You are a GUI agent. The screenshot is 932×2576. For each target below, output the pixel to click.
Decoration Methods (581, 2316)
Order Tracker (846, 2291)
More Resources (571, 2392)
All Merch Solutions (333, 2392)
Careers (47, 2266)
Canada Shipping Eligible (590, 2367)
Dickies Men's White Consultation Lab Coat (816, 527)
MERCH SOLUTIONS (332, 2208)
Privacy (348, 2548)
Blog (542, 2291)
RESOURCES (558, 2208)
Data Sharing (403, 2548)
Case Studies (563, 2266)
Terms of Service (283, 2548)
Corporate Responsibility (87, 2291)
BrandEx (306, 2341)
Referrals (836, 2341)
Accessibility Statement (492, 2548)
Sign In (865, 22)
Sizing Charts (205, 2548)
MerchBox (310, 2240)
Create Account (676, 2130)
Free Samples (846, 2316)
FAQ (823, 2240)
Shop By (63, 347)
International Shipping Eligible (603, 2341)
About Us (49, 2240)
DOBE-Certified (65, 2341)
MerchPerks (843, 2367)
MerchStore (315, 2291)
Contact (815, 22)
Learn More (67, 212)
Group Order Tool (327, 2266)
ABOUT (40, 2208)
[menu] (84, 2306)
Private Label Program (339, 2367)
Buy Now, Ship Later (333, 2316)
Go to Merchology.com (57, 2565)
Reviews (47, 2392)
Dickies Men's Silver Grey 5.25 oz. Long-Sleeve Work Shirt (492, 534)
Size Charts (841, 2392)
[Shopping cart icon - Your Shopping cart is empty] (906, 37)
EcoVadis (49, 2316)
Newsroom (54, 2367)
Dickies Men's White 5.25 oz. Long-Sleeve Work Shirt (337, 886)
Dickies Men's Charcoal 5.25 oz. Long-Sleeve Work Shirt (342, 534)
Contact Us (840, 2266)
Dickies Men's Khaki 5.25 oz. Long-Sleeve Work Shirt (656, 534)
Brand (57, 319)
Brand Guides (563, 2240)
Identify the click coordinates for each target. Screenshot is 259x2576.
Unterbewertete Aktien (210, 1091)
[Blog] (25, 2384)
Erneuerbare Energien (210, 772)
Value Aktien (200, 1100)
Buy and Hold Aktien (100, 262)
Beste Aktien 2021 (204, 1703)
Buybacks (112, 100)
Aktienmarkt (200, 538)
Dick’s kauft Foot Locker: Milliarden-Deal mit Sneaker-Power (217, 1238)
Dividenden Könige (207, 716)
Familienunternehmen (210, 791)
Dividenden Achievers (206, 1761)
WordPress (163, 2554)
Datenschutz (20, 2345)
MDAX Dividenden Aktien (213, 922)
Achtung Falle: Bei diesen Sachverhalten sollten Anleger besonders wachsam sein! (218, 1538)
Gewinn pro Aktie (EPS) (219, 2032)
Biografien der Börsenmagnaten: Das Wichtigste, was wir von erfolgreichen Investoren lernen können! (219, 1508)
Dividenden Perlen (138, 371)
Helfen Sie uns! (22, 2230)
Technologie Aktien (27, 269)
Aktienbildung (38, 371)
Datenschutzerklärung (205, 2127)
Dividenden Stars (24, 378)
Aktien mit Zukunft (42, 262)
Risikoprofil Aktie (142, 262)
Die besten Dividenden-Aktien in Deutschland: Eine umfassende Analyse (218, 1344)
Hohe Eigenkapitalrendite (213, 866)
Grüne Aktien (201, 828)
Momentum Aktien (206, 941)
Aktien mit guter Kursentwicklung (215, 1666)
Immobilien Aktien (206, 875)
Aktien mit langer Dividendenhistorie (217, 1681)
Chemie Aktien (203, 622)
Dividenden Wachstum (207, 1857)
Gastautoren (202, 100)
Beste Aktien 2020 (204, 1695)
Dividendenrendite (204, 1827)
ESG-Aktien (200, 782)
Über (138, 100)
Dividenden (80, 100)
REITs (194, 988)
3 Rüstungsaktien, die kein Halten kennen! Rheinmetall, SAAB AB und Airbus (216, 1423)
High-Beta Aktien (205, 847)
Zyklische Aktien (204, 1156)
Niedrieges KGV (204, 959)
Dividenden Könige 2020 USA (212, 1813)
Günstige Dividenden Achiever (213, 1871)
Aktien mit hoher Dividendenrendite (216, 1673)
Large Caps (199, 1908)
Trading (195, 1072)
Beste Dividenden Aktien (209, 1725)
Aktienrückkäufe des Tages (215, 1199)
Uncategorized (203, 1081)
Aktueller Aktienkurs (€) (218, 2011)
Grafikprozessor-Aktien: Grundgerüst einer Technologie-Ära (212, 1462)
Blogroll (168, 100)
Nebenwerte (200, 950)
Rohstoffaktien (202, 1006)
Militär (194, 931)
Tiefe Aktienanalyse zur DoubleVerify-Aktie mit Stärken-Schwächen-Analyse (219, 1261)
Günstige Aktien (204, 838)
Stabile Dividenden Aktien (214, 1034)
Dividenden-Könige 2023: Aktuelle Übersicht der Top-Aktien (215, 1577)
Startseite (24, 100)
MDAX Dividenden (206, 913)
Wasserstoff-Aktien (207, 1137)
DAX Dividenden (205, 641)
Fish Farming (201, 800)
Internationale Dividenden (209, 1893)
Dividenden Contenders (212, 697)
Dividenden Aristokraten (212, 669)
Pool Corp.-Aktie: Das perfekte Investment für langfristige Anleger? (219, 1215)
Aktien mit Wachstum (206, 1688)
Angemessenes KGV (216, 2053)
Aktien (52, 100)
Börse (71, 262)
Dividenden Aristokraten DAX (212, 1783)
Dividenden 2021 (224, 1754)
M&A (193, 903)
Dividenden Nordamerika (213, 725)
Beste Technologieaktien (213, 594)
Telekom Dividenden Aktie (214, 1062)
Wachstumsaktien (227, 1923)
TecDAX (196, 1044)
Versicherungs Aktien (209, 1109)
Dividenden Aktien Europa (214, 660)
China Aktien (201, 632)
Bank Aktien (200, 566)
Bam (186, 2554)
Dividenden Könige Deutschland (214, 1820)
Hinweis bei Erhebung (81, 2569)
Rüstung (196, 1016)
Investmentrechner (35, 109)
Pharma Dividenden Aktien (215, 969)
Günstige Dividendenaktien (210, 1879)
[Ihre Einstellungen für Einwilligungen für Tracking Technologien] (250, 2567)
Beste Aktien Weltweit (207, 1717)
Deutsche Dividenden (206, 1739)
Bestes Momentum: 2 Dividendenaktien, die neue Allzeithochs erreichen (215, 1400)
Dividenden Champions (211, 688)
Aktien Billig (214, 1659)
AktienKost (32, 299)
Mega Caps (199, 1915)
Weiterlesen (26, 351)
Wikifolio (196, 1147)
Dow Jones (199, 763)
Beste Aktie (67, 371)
=======
» **Work instructions**: Search the listing above for lines containing "Long", and copy them.

» **Problem solution**:
Dickies Men's Silver Grey 5.25 oz. Long-Sleeve Work Shirt (492, 534)
Dickies Men's White 5.25 oz. Long-Sleeve Work Shirt (337, 886)
Dickies Men's Charcoal 5.25 oz. Long-Sleeve Work Shirt (342, 534)
Dickies Men's Khaki 5.25 oz. Long-Sleeve Work Shirt (656, 534)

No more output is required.